Sunday, June 21, 2015

Preface: Rising in Scorpio ('13)


The motivation of this pdf is to collate and consolidate what I deem to be the cream of the Philly Free School’s artistic achievement. I have taken into consideration what I have not taken into consideration— that this judgment is mine alone. If other artists would like to argue for other placements/arrangements, they are welcome to. Nevertheless, for me: what do Abby’s Nine Paintings and my Apparition Poems have in common? I have been stunned by the parallels (and parallelism) between the two— I’ve already addressed many of the key motifs. They include: a certain approach to depth and complexity involving multiple and multiplying themes and potential meanings; a sense of “queerness” or oddity which is intermittently sexualized (for Abby, the application is more literal); an urban, rather than suburban or pastoral orientation, which is often site-specific to early twenty-first century Philadelphia (which, by not being New York, builds another level of queerness into the construct); a lack of indigenous American aesthetic influence, and a mistrust of twentieth century art in general (bloodlines running from Abby to nineteenth-century France, Ingres and David; from me to nineteenth-century England, Keats and Wordsworth), while the work does thematically engage contemporary America; and a generalized ambience of darkness, moodiness, the eerie and the haunted.

The difference between Philadelphia-via-England and Philadelphia-via-France (and the twentieth century largely being passed over) is rather pronounced; my approach has in it many levels of directness and earnestness which could comfortably be called English levels, and an adjunct to English Romanticism; Abby’s lateral sense of perversity and absurdism, her inability (thematically) to be morally or ethically earnest, is quintessentially French, while the French sense of darkness has a perception of absurdity built into it, and English gloom can be just plain gloomy. To bring the male/female dichotomy to bear on Nine Paintings and Apparition Poems is even trickier, and more lateral; Abby’s approach has some feral energy and some tenderness to it; it is as androgynous as the highest art tends to be. About Apparition Poems, it would probably be inappropriate for me to comment on. I will remark that I call these two collections together Rising In Scorpio specifically because, in this context and in 2013 America, it seems to me that the darkness, depth, and complexity of the two collections will be experienced in many contexts as more feral than not, with many “stings” built into it, for lazy post-modernists and semi-comatose centrists.
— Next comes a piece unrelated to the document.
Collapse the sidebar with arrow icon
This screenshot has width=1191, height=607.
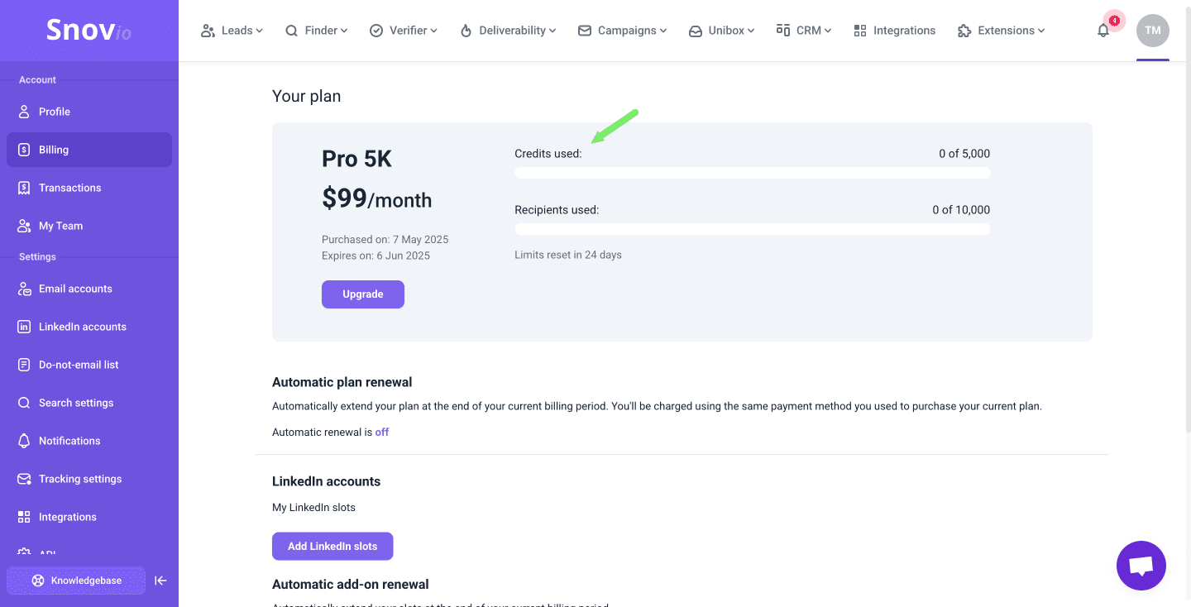pyautogui.click(x=161, y=581)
Good art has always been capable of stinging mediocrity to death, if properly placed and contextualized at the correct moment; for the Philly Free School, the time is now.

It is also my idea (and, honestly, it could be called a pretense) that, if the Philly Free School plants the right seeds, the twenty-first century might be more germane for serious art than the twentieth was; even as our politics, sexual and otherwise, import the best of what the twentieth century had to offer. The higher connotations of the Scorpio archetype have to do with depth, complexity, and the darkness of unsparing truthfulness— the imperative towards unsparing truthfulness (against “eerie” effects which are easily generated and can be superficial), primitive though it is, was important for Abby and I. Even more than myself, Abby suffered in her life from a desire for absolute purity on all levels. Nine Paintings and Apparition Poems show Abby and I at a point of maximum and precarious balance— able to be truthful and artful on profound levels at once. To do so was, for both of us, in the America we inherited, an act of almost foolhardy bravery; but we did it anyway.